───── MATERIAL PROVIDED

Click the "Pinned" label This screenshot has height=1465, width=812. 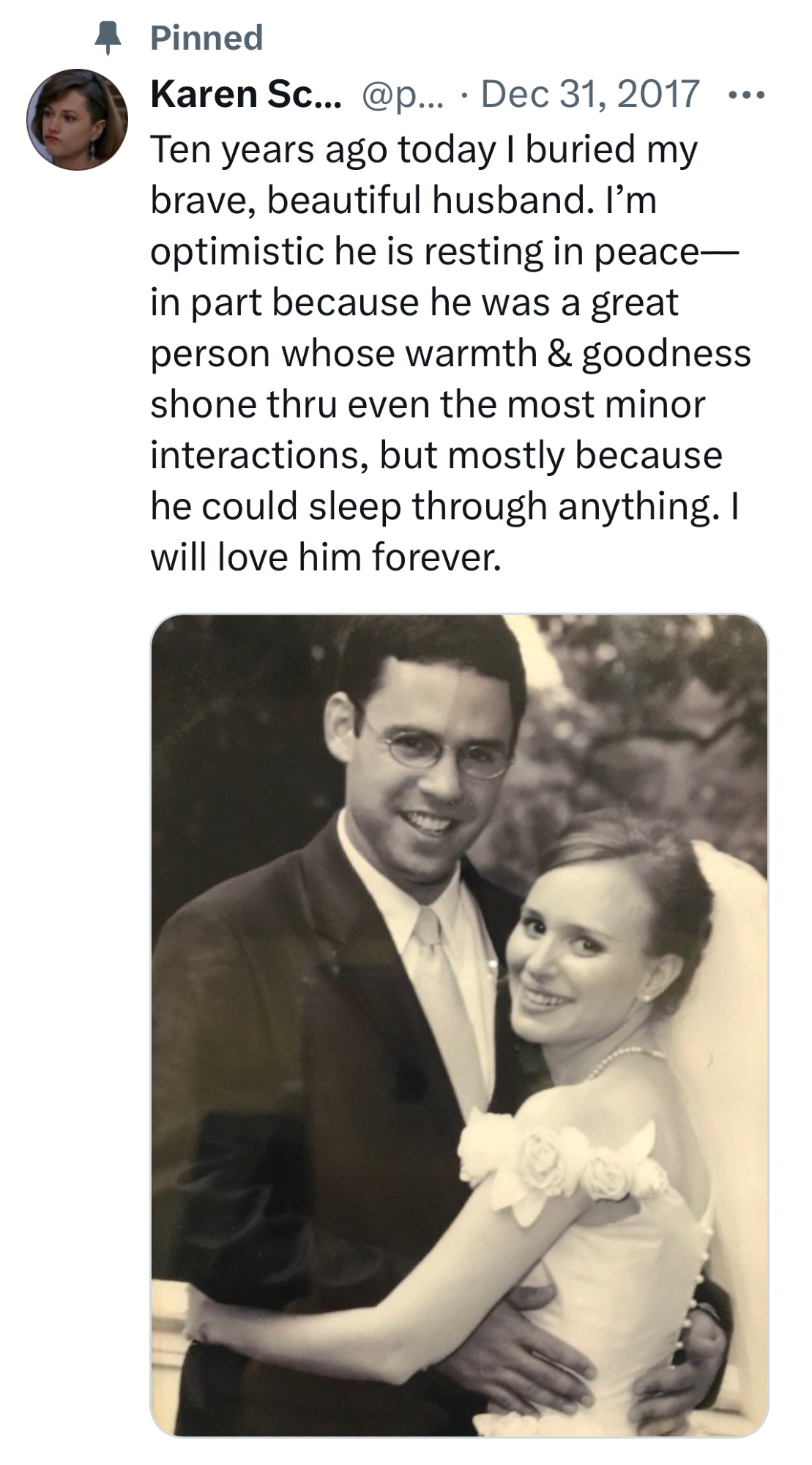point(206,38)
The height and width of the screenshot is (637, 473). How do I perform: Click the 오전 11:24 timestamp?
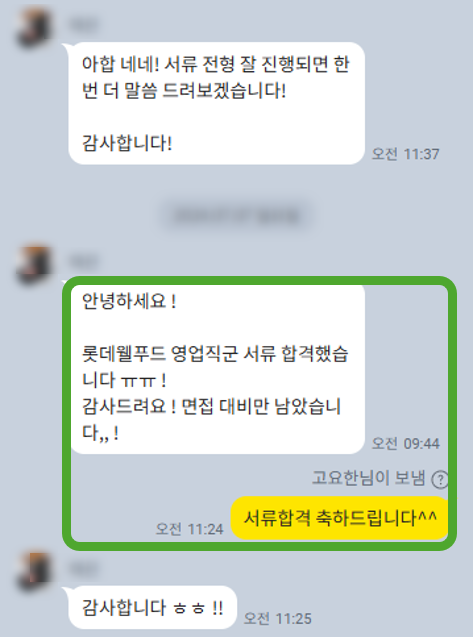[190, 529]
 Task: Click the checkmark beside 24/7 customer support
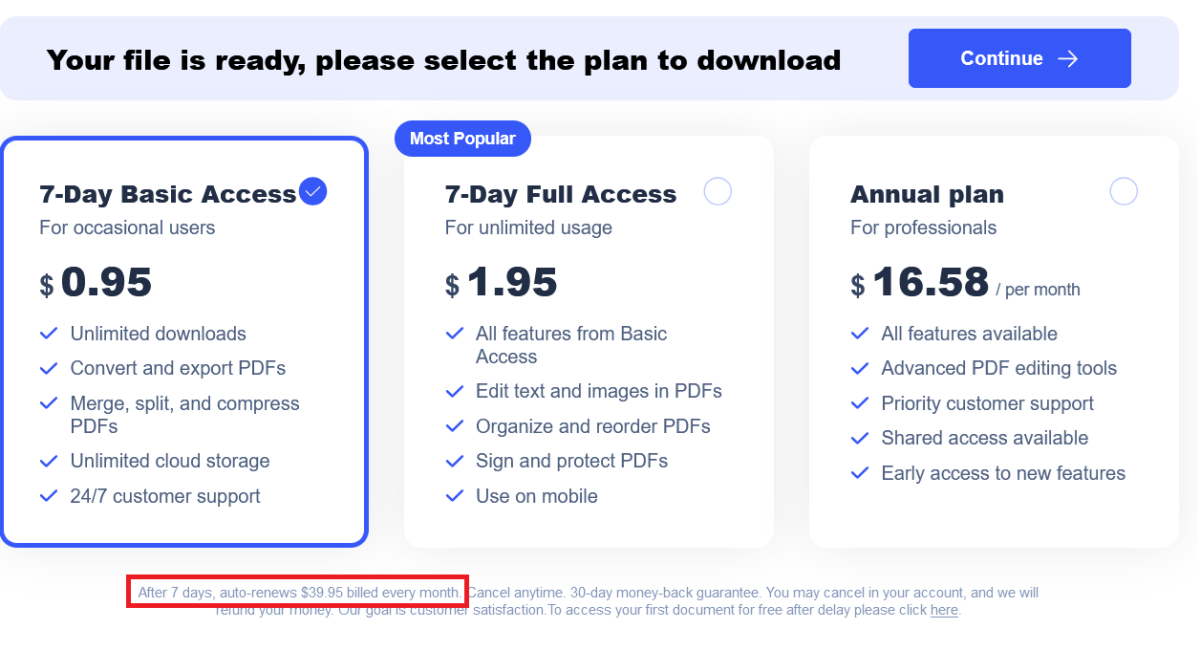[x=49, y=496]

──────────

◆ **AIM OF THE EXERCISE**
Only the lines from the one holding "The height and" through the last line of the records should be output, please, exactly and without any pictures.

◆ **EXERCISE RESULT**
The height and width of the screenshot is (637, 473). How do I perform: Click the 오전 11:24 timestamp?
[190, 529]
 Task: Click the checkmark beside 24/7 customer support
[x=49, y=496]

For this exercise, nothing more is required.